I had imagined that this note would be an optimistic welcome to 2021. Instead it is more sobering. Yet I am still hopeful about the world, about artists and our work.
On Wednesday, January 6, I was on a nearly four-hour Zoom Memorial for Amy Lipton, curator and co-director of EcoArtspace, who died of cancer in December at way too young an age. There were well over a hundred people; a significant number stayed to the end. The event was filled with luminaries from Mel Chin to Merle Laderman Ukeles, offering moving tributes to this fierce advocate for the environment and for artists. I was honored to be among those asked to say a few words.

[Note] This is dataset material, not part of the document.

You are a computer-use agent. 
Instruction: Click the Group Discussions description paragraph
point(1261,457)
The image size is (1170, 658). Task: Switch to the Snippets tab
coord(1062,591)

I spoke of the exhibition that Amy and I co-curated, called Nurturing Nature: Artists Engage the Environment, in 2011, at the gallery at Concordia College-NY where I was director 2008-12. The exhibit was filled with works of poetic beauty and layered meaning, with thirteen artists including Jackie Brookner, Vaughn Bell, and Xavier Cortada. It remains one of my proudest curatorial projects, not least because of the opportunity to work with Amy.
The memorial was a powerful testament to Amy Lipton’s life and work, to the amazing community of artists, curators, and thinkers that she gathered about her, and to the power of art to bring joy, wonder, inspiration, healing, and movement to our lives.
While we lamented Amy’s loss, notices of the siege of the capitol began to pour in. In the span of the zoom our nation’s capital had been invaded and vandalized, the democratic process of peaceful transfer of power momentarily halted. The terrible contrast between these events was striking.
Amy was a quiet insistent peacebuilder. Peace, beauty and complexity travel a subtle road. They don’t crash into bodies and things, they encircle and entwine, take time and reflection to seep slowly into our being. They require honesty and openness, alongside a willingness to not know, to stay still in the site of greyness.
With art we dream better. Even when seemingly alone in our pursuit, as artists we bring objects into being in an act of complexity over ideology, of creativity over destruction. Daily this notion may be challenged, yet I continue to believe that art gives breath to our collective human soul.